I started in healthcare in 1993, when I founded a company that was called CareWide. We did electronic claims and practice management software that we wrote to allow small physician offices to submit claims electronically. I grew that out of my parents’ attic into a business that eventually got bought, and then got bought by another company, and then eventually became part of Allscripts.

After that, I went to Andersen Consulting, where I landed in the health and life sciences practice focused on health plans, so now on the other side of the fence. I met my co-founder and partner Chris Seib at my first engagement in Minneapolis at UnitedHealthcare in April 2001. We’ve been working together ever since.

Andersen Consulting became Accenture. The Medicare Modernization Act was signed in August 2003. By 2004, I was consumed with thinking about how high deductibles and HSAs were going to change the revenue cycle. That’s when I asked Chris to join me and start InstaMed.

We started InstaMed in 2004. I was in Philadelphia and Chris was in Newport Beach, California. He had been working out of the El Segundo Accenture office. He would take technology and I would take everything else.

Other than that, I’ve got a wife and one son, who is nine years old. We live in the suburbs of Philadelphia. I travel a lot, but I love what I do. I love technology and I’m passionate about solving healthcare payments.

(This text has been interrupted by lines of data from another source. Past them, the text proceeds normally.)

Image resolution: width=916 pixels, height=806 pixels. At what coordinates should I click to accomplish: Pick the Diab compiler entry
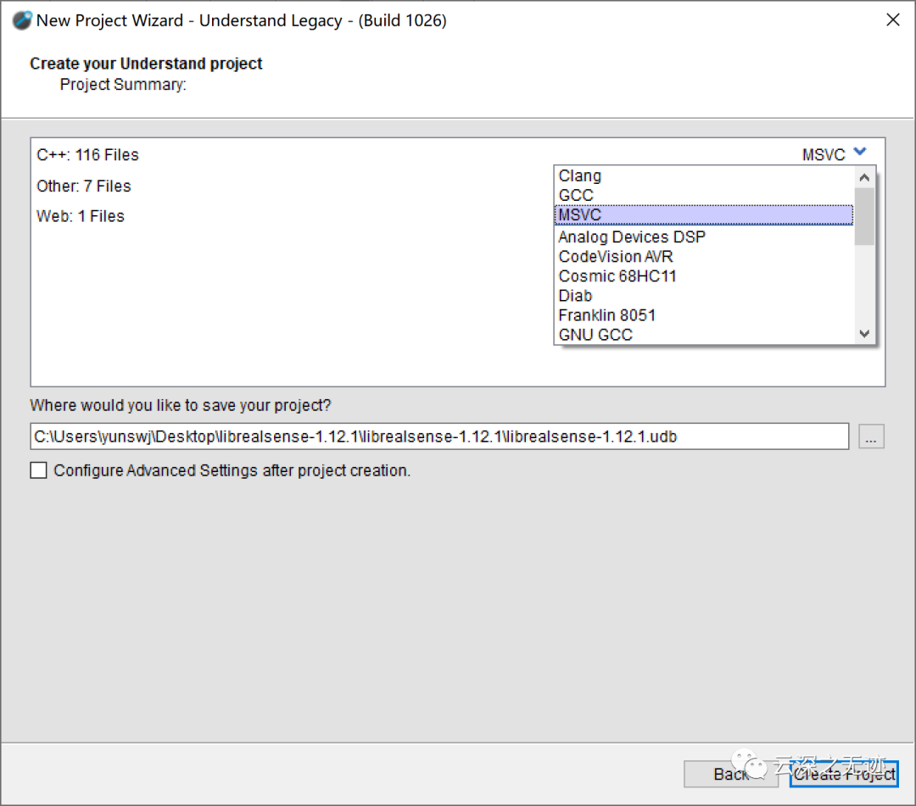[x=575, y=296]
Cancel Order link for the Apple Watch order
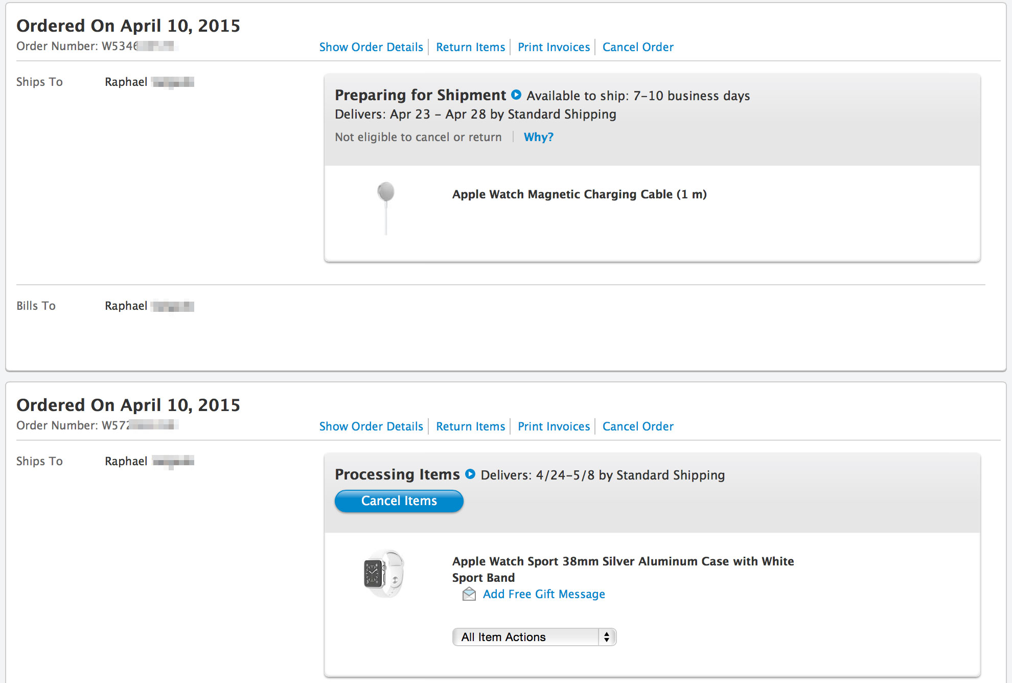 638,426
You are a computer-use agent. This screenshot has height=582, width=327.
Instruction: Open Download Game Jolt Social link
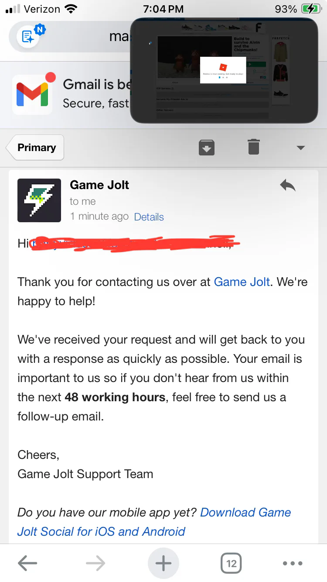(x=245, y=513)
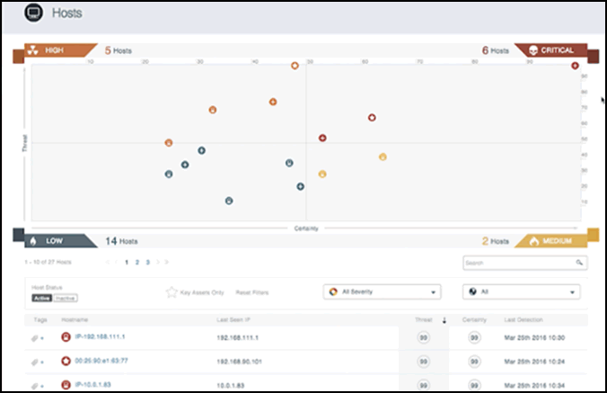
Task: Go to page 2 of hosts
Action: [136, 262]
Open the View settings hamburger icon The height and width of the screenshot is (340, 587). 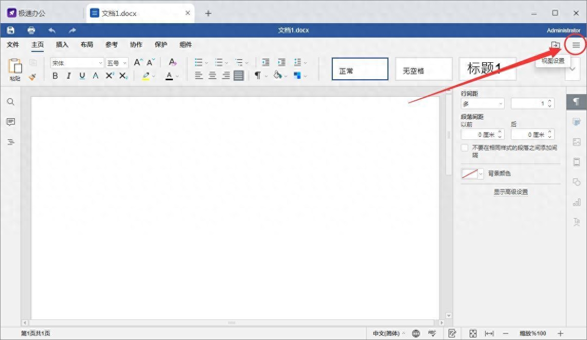[x=576, y=45]
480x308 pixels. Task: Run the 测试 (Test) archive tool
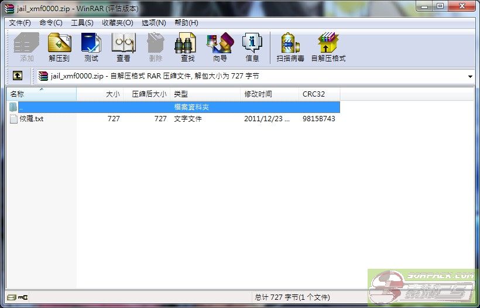point(91,47)
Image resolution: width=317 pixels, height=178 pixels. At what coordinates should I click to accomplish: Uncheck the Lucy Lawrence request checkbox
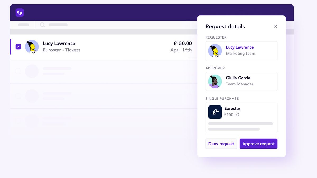point(18,46)
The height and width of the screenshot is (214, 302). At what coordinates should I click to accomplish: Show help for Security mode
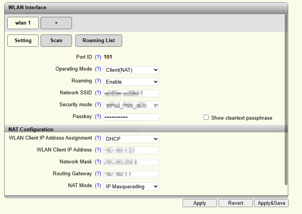tap(98, 105)
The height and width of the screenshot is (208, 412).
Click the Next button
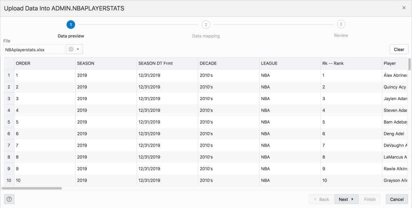(346, 199)
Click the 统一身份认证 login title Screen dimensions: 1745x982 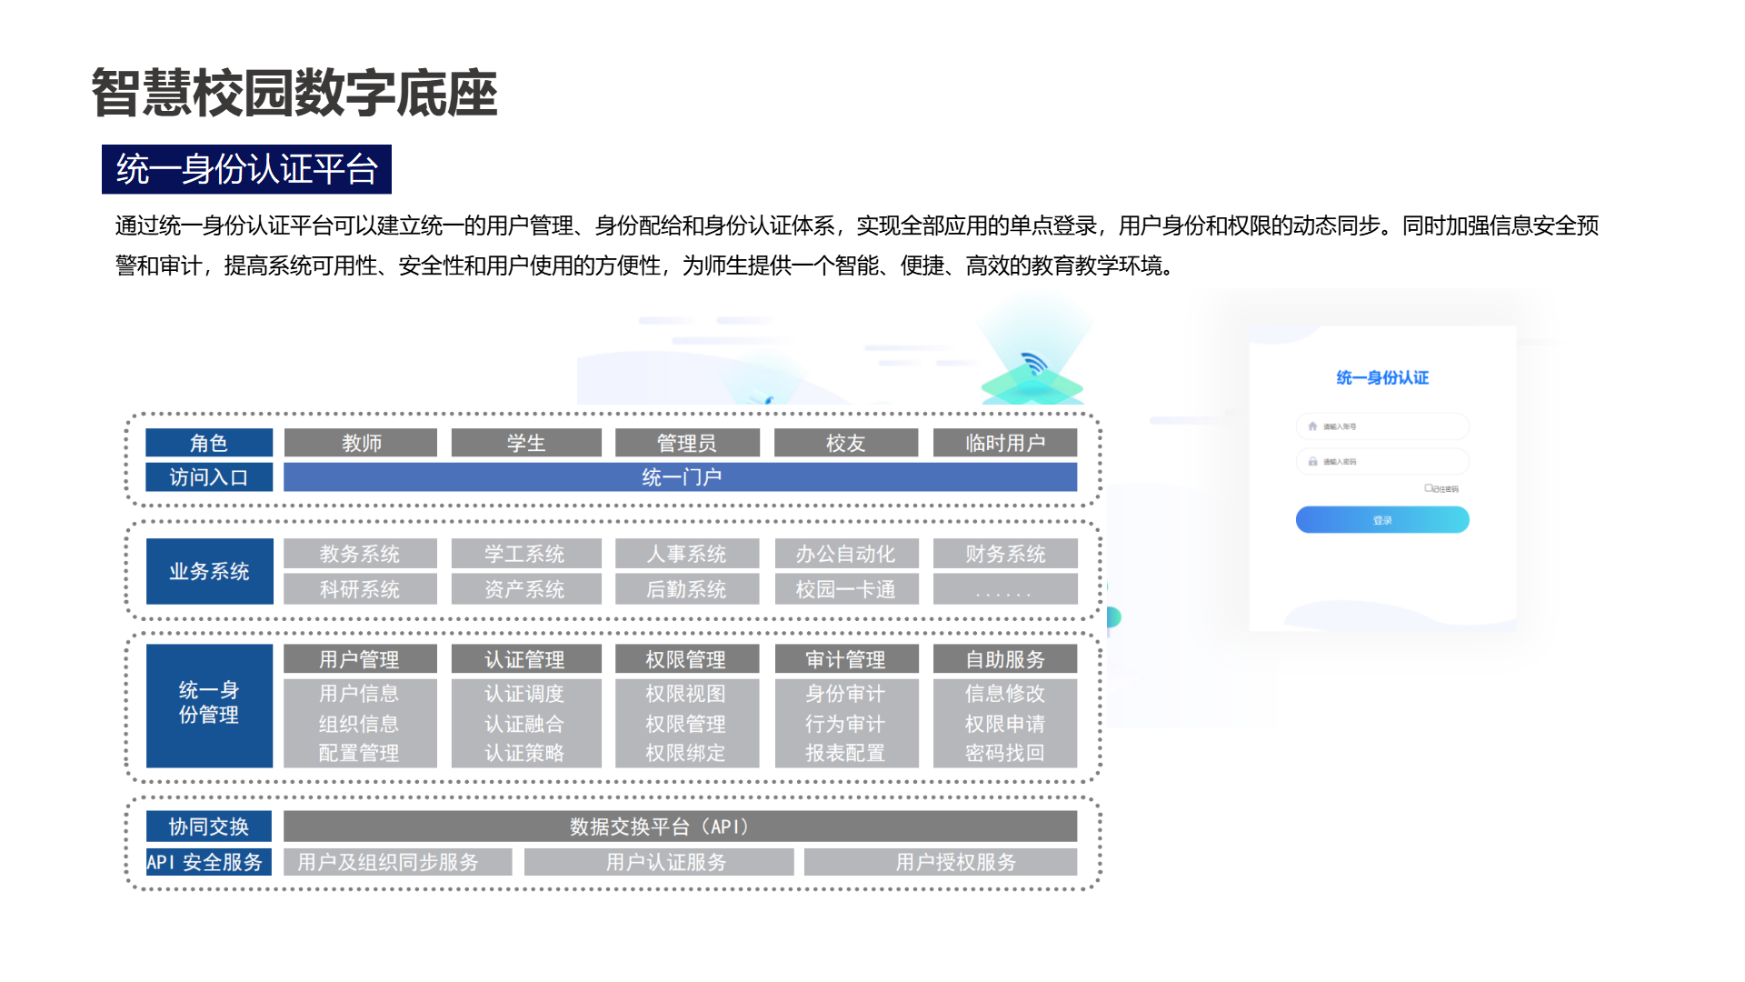[1381, 377]
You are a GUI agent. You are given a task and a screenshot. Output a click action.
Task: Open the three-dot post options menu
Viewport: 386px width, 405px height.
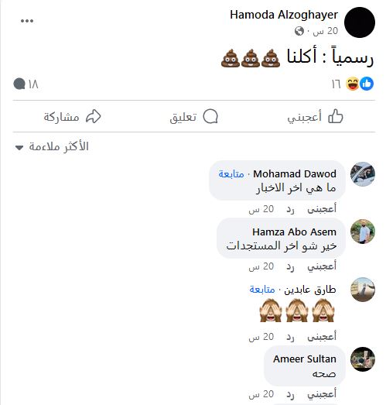pyautogui.click(x=27, y=21)
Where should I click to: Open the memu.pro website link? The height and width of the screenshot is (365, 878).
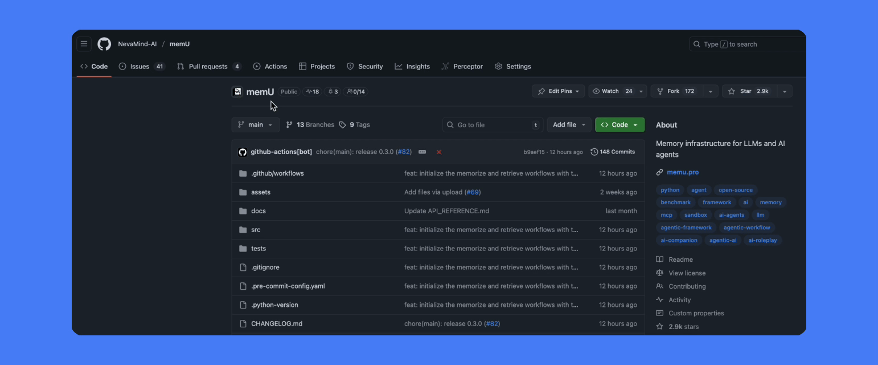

How have patient payments changed in the past couple of years and how do you think they’ll change in the future?

Health savings accounts first came around in January 2004. For the first four or five years, they were seen as an immediate tax haven for high net worth people. There were some other regions where employers adopted them, some states where HSAs popped up pretty quickly, but in the Northeast where I live, HSAs were really nascent. Companies like Bank of New York Mellon, which also have big wealth management businesses, were some of the first pioneers into HSAs.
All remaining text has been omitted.